Mr Rafsanjani was the most prominent conservative on the parliamentary lists and had been expected to be the hardliners' candidate for the key post of parliamentary speaker.

The parliament, which holds its first session on Saturday, is the first to be dominated by reformist supporters since the Islamic revolution of 1979.

In February's elections, Mr Rafsanjani finished a long way behind leading reformist rivals in the vote for the 30 seats of the important Tehran constituency.

Poor showing

Ali Akbar Hashemi Rafsanjani
Rafsanjani was allied to earlier conservative governments
In the first count he only just scraped through in 30th position, although this was revised to 20th place after three months of factional squabbling.

Mr Rafsanjani said he was resigning for reasons of national unity.

"I apologise to the people but given the extent of the propaganda being conducted against me, I am obliged to give up my mandate," he said in a letter quoted on television.

Mohammad Reza Khatami, brother of the reformist president, won the most votes in Tehran.


The BBC correspondent in Tehran, Jim Muir, says Mr Rafsanjani was known to have been disheartened by his poor showing in the elections.
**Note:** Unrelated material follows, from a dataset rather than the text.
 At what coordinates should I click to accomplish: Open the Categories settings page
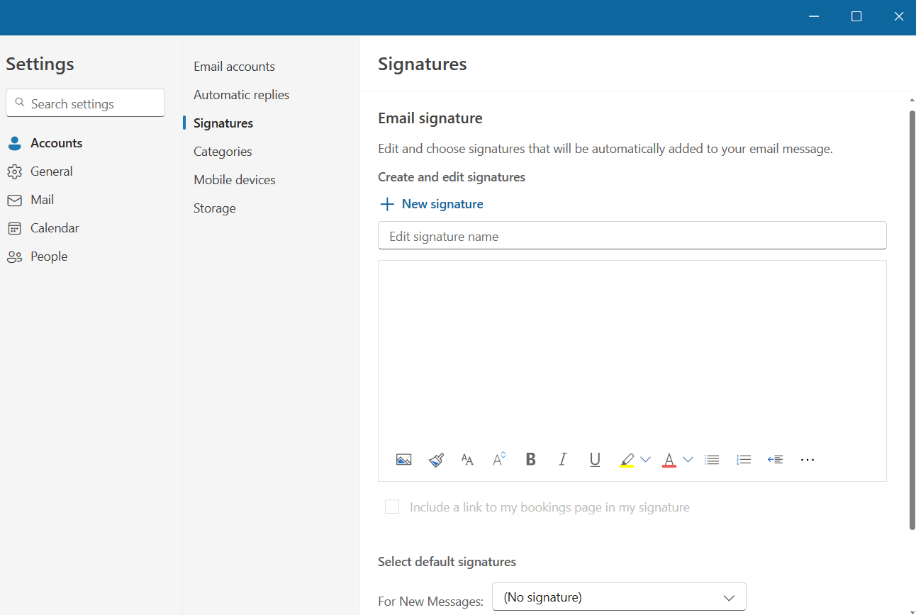223,152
He was also angered by allegations that his supporters had cheated to get him into parliament at all.

The Council of Guardians, a body dominated by conservatives which has to verify election results, alleged there was widespread fraud in the elections.

Mr Rafsanjani was president of Iran from 1989 to 1997, and has already served twice as parliamentary speaker.

He remains a powerful figure as the head of the Expediency Discernment Council, a policy-making body, and as senior advisor to Iran's supreme leader, Ayatollah Ali Khamenei.

Observers say the Council will play an important role in adjudicating between the parliament and the Council of Guardians in the coming parliamentary session.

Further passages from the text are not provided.